Type out the data again. Keep every line exactly the same.
BEGIN
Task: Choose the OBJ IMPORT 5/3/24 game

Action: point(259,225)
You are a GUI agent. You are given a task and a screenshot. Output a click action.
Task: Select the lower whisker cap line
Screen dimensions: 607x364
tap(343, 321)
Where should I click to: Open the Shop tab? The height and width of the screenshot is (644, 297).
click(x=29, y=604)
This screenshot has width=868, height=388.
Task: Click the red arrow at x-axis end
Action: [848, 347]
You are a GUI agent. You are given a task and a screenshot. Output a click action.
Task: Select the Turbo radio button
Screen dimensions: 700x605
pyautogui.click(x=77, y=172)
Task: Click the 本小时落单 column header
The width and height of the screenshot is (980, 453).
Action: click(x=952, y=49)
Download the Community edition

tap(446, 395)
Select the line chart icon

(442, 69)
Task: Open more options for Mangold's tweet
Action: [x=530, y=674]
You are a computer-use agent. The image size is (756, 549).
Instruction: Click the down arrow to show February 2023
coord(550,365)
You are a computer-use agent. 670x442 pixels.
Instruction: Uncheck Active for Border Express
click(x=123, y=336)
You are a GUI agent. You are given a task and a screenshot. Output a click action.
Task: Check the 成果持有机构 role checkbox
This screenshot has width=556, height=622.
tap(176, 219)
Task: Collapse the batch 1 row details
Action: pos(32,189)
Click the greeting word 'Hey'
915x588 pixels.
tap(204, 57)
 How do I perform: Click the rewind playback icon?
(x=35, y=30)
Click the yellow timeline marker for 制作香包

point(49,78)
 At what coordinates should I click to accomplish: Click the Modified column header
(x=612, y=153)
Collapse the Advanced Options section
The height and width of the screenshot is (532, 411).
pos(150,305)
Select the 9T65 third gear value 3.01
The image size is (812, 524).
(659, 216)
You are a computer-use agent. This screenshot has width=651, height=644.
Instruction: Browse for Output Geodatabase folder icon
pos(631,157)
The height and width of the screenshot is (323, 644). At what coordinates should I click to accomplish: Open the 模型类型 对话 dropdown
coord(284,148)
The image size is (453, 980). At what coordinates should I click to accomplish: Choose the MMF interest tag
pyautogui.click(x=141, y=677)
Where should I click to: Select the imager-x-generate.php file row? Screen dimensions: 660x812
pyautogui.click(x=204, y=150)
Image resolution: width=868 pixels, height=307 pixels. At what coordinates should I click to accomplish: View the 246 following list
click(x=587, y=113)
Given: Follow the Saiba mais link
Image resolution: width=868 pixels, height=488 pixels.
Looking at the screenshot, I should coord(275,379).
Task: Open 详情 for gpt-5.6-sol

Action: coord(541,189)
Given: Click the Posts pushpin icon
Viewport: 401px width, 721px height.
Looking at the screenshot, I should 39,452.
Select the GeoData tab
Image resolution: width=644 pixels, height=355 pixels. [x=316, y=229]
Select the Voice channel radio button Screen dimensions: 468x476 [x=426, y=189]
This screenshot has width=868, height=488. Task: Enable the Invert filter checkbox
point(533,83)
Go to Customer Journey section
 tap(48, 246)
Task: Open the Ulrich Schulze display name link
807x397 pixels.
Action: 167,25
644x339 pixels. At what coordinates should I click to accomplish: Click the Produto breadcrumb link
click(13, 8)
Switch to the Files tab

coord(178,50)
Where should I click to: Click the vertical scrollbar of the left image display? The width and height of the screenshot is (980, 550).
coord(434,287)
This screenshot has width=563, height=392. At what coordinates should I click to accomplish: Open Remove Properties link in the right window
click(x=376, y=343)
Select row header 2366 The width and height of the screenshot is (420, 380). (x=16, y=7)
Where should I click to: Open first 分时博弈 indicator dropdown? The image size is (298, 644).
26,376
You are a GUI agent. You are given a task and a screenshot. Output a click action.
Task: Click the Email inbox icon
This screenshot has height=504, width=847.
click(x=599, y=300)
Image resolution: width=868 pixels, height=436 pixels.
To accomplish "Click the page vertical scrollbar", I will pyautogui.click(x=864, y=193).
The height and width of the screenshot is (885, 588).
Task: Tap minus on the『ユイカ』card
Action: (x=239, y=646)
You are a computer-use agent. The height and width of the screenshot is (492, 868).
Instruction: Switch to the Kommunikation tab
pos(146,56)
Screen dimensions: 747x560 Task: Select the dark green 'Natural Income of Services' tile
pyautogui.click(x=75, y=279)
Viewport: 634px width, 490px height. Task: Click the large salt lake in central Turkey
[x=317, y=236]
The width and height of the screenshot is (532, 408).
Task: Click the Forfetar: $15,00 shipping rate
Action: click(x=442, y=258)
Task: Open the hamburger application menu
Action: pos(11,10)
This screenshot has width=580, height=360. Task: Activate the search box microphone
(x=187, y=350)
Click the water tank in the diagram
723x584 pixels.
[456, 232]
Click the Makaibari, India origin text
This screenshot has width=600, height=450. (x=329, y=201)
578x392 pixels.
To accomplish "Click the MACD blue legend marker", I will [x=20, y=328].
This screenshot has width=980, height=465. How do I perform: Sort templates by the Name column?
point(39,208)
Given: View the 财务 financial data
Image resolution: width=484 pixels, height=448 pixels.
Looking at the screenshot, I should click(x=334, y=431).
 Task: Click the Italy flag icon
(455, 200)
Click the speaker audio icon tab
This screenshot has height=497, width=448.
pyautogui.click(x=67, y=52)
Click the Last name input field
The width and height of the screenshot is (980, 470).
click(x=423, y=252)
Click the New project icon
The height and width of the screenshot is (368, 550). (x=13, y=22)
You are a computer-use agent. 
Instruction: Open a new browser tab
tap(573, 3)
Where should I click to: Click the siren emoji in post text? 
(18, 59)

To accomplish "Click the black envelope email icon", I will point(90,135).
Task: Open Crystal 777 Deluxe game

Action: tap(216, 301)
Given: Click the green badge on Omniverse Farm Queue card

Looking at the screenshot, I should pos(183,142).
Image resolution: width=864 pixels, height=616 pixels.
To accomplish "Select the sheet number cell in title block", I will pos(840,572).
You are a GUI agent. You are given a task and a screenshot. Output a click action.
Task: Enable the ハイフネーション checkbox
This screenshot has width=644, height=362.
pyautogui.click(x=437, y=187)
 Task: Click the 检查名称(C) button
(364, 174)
END
__Output__
Task: Choose the OBJ IMPORT 5/3/24 game

Action: point(259,225)
You are a GUI agent. You are given a task and a screenshot. Output a click action.
Task: Select the lower whisker cap line
Screen dimensions: 607x364
tap(343, 321)
Where should I click to: Open the Shop tab? The height and width of the screenshot is (644, 297).
click(x=29, y=604)
This screenshot has width=868, height=388.
Task: Click the red arrow at x-axis end
Action: [848, 347]
You are a GUI agent. You are given a task and a screenshot. Output a click action.
Task: Select the Turbo radio button
Screen dimensions: 700x605
pyautogui.click(x=77, y=172)
Task: Click the 本小时落单 column header
The width and height of the screenshot is (980, 453).
Action: click(x=952, y=49)
Download the Community edition

tap(446, 395)
Select the line chart icon

(442, 69)
Task: Open more options for Mangold's tweet
Action: [x=530, y=674]
You are a computer-use agent. The image size is (756, 549).
Instruction: Click the down arrow to show February 2023
coord(550,365)
You are a computer-use agent. 670x442 pixels.
Instruction: Uncheck Active for Border Express
click(x=123, y=336)
You are a GUI agent. You are given a task and a screenshot. Output a click action.
Task: Check the 成果持有机构 role checkbox
This screenshot has width=556, height=622.
tap(176, 219)
Task: Collapse the batch 1 row details
Action: pos(32,189)
Click the greeting word 'Hey'
915x588 pixels.
tap(204, 57)
 How do I perform: Click the rewind playback icon?
(x=35, y=30)
Click the yellow timeline marker for 制作香包

point(49,78)
 At what coordinates should I click to accomplish: Click the Modified column header
(x=612, y=153)
Collapse the Advanced Options section
The height and width of the screenshot is (532, 411).
pos(150,305)
Select the 9T65 third gear value 3.01
The image size is (812, 524).
(659, 216)
You are a computer-use agent. This screenshot has width=651, height=644.
Instruction: Browse for Output Geodatabase folder icon
pos(631,157)
The height and width of the screenshot is (323, 644). At what coordinates should I click to accomplish: Open the 模型类型 对话 dropdown
coord(284,148)
The image size is (453, 980). At what coordinates should I click to accomplish: Choose the MMF interest tag
pyautogui.click(x=141, y=677)
Where should I click to: Select the imager-x-generate.php file row? Screen dimensions: 660x812
pyautogui.click(x=204, y=150)
Image resolution: width=868 pixels, height=307 pixels. At what coordinates should I click to accomplish: View the 246 following list
click(x=587, y=113)
Given: Follow the Saiba mais link
Image resolution: width=868 pixels, height=488 pixels.
Looking at the screenshot, I should coord(275,379).
Task: Open 详情 for gpt-5.6-sol

Action: coord(541,189)
Given: Click the Posts pushpin icon
Viewport: 401px width, 721px height.
Looking at the screenshot, I should 39,452.
Select the GeoData tab
Image resolution: width=644 pixels, height=355 pixels. [x=316, y=229]
Select the Voice channel radio button Screen dimensions: 468x476 [x=426, y=189]
This screenshot has width=868, height=488. Task: Enable the Invert filter checkbox
point(533,83)
Go to Customer Journey section
 tap(48, 246)
Task: Open the Ulrich Schulze display name link
807x397 pixels.
Action: 167,25
644x339 pixels. At what coordinates should I click to accomplish: Click the Produto breadcrumb link
click(13, 8)
Switch to the Files tab

coord(178,50)
Where should I click to: Click the vertical scrollbar of the left image display? The width and height of the screenshot is (980, 550).
coord(434,287)
This screenshot has width=563, height=392. At what coordinates should I click to accomplish: Open Remove Properties link in the right window
click(x=376, y=343)
Select row header 2366 The width and height of the screenshot is (420, 380). (x=16, y=7)
Where should I click to: Open first 分时博弈 indicator dropdown? The image size is (298, 644).
26,376
You are a GUI agent. You are given a task and a screenshot. Output a click action.
Task: Click the Email inbox icon
This screenshot has height=504, width=847.
click(x=599, y=300)
Image resolution: width=868 pixels, height=436 pixels.
To accomplish "Click the page vertical scrollbar", I will pyautogui.click(x=864, y=193).
The height and width of the screenshot is (885, 588).
Task: Tap minus on the『ユイカ』card
Action: (x=239, y=646)
You are a computer-use agent. The height and width of the screenshot is (492, 868).
Instruction: Switch to the Kommunikation tab
pos(146,56)
Screen dimensions: 747x560 Task: Select the dark green 'Natural Income of Services' tile
pyautogui.click(x=75, y=279)
Viewport: 634px width, 490px height. Task: Click the large salt lake in central Turkey
[x=317, y=236]
The width and height of the screenshot is (532, 408).
Task: Click the Forfetar: $15,00 shipping rate
Action: click(x=442, y=258)
Task: Open the hamburger application menu
Action: pos(11,10)
This screenshot has width=580, height=360. Task: Activate the search box microphone
(x=187, y=350)
Click the water tank in the diagram
723x584 pixels.
[456, 232]
Click the Makaibari, India origin text
This screenshot has width=600, height=450. (x=329, y=201)
578x392 pixels.
To accomplish "Click the MACD blue legend marker", I will [x=20, y=328].
This screenshot has width=980, height=465. How do I perform: Sort templates by the Name column?
point(39,208)
Given: View the 财务 financial data
Image resolution: width=484 pixels, height=448 pixels.
Looking at the screenshot, I should click(x=334, y=431).
 Task: Click the Italy flag icon
(455, 200)
Click the speaker audio icon tab
This screenshot has height=497, width=448.
pyautogui.click(x=67, y=52)
Click the Last name input field
The width and height of the screenshot is (980, 470).
click(x=423, y=252)
Click the New project icon
The height and width of the screenshot is (368, 550). (x=13, y=22)
You are a computer-use agent. 
Instruction: Open a new browser tab
tap(573, 3)
Where should I click to: Click the siren emoji in post text? 
(18, 59)

To accomplish "Click the black envelope email icon", I will point(90,135).
Task: Open Crystal 777 Deluxe game

Action: tap(216, 301)
Given: Click the green badge on Omniverse Farm Queue card

Looking at the screenshot, I should pos(183,142).
Image resolution: width=864 pixels, height=616 pixels.
To accomplish "Select the sheet number cell in title block", I will pos(840,572).
You are a GUI agent. You are given a task and a screenshot. Output a click action.
Task: Enable the ハイフネーション checkbox
This screenshot has width=644, height=362.
pyautogui.click(x=437, y=187)
 Task: Click the 检查名称(C) button
(364, 174)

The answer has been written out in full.